И ты засмеялась, так грустно и некстати, что даже Чак проснулся.
Он подошел к тебе и положил свою длинную морду на твои колени. Ты отвлеклась, чтобы побаловать его лаской, а Чак без притворства и лишнего кокетства тут же растопырил уши и выпустил язык.
— Ты его привез из той страны, где жил?
— Да.
— Как же вы добрались?
— Сначала на двух самолетах, — объяснял я. — Нас кое-как пропустили на втором рейсе вместе в салон. За что огромное спасибо понимающим работникам. Но на третьем перелете Чака опять хотели запихнуть в багаж, а он был явно не в духе. Пришлось ехать на попутном автомобиле, потому что в поезд и в автобус его не пускали, как я ни уговаривал. Но мы все преодолели. Это главное.
— Пес-путешественник, — искренне похвалила ты Чака, а он знай себе растянул пасть в некое подобие собачьей улыбки и пускал слюни во все стороны. — Хороший, хороший мальчик… Чакки… Малыш… Хороший…
Тут ты посмотрела на меня, и глаза у тебя заблестели от радости.
— Что?.. — растеряно спросил я.
— Как ты решился? Ты же не хотел заводить собаку.
Я пожал плечами.
— Не знаю. Так сложились обстоятельства.
— Ужасно, когда все решают обстоятельства.

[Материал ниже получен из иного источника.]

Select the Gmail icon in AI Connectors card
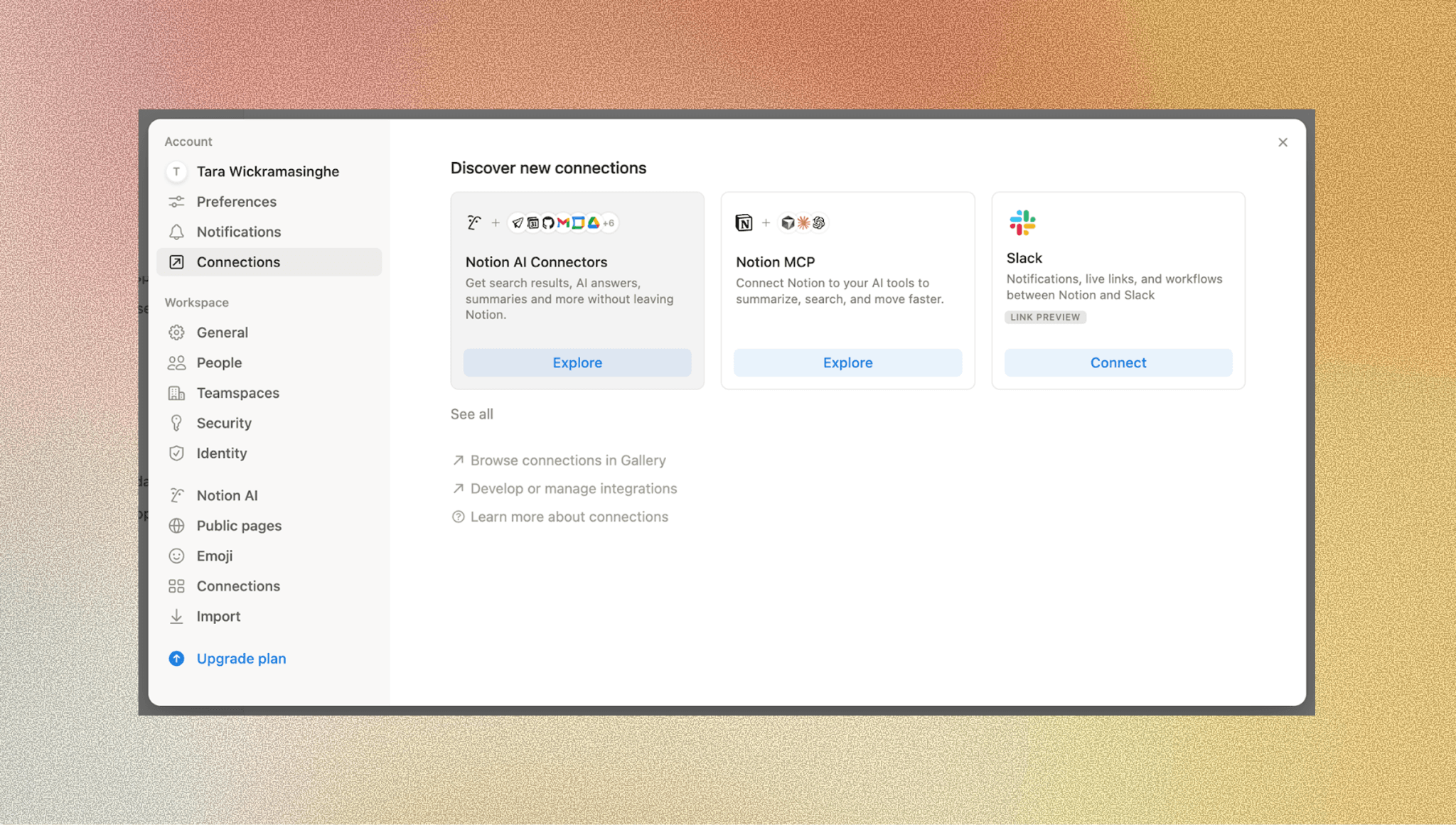This screenshot has width=1456, height=825. click(x=563, y=223)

— Согласен. Ужасно. И, наверное, я мог бы его оставить там, у друзей. Но не захотел.
— Почему?
Я снова как-то нелепо дернулся.
— Я подумал… Подумал, что не должен его оставлять. И еще я подумал, что… ты наверняка обрадуешься.

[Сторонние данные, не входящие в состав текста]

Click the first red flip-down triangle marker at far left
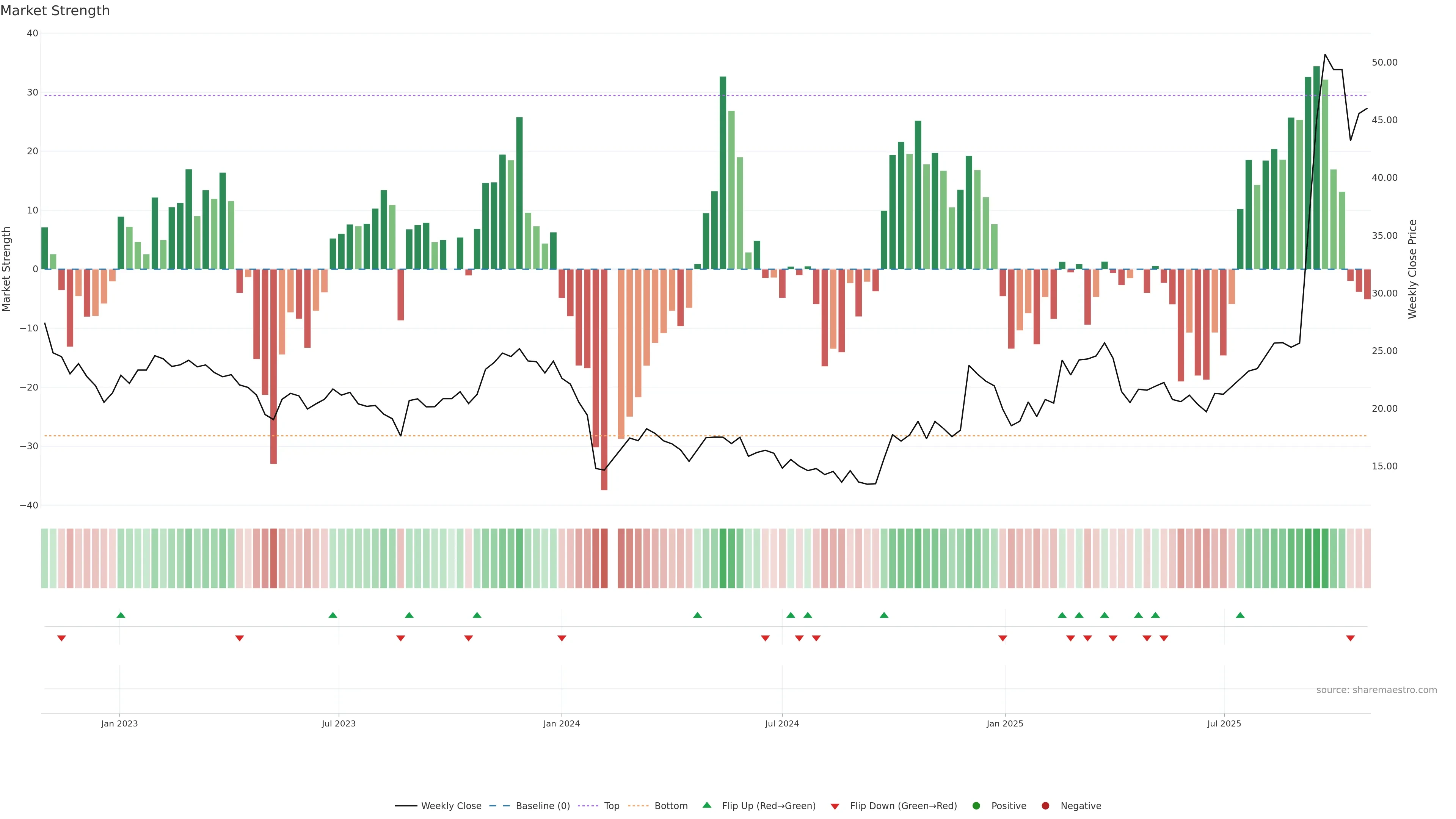1456x819 pixels. click(61, 638)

Ты выпустила Чакки из своих ладоней и стала вмиг серьезна.
Чак твоего жеста не понял и настойчиво потребовал вернуться к его поглаживаниям, но ты не пошевелилась, и он ушел ни с чем. Снова залез под мой табурет, положил голову на вытянутые лапы и задремал.
— Ты так похудел… — прошептала ты.
А я напугался твоих интонаций, боясь, что следом за ними у тебя потекут слезы — так удрученно это было произнесено.
Но ты рассматривала меня с необыкновенной нежностью, которая в точности подходила твоему новому образу, утратившему точеность линий.
Волосы распушились перистыми облаками, окружившими чуть сгорбленную шею. Шаль задымляла руки и плечи серым полотном. Веки и уголки губ хранили в себе тепло, а каждый твой жест происходил плавно, без малейших рывков.
— И загорел…
Я обратил внимание на предельную белизну твоей кожи. Как давно я не видел ее молочной простоты… Как давно она покинула меня, став бледным призраком, являвшимся мне в тревожных, удушливых снах.
— Загар быстро сойдет, — сказал я. — И на холоде гораздо больше хочется есть. Я вернусь к прежнему облику быстрее, чем ты думаешь.
Ты перевела дыхание и спросила:
— Почему ты вернулся?
— Я думал, ты спросишь, почему я уехал.
— А это не одна и та же причина?
— Одна.
— Так почему?
— Потому что… — я замялся с ответом.
Я давно его знал назубок. Он укладывался в одно очень простое предложение. И я собирался его озвучить, когда шел сюда. Но, сидя перед тобой настолько близко, не решился озвучить.
Я сказал:
— Потому что так было надо.
— Понятно, — кивнула ты, давая понять, что ничего тебе не понятно, но ты не будешь меня больше пытать вопросами.
Ты убрала со стола чашки, сразу вымыла их в раковине, неторопливо расставила по полкам в шкафу. Затем ты обернулась.
— Джет, я могла бы предложить вам переночевать здесь, но ты сам знаешь, что никаких условий тут нет. Я даже надувной матрас продала. А мама спит со мной, когда приезжает.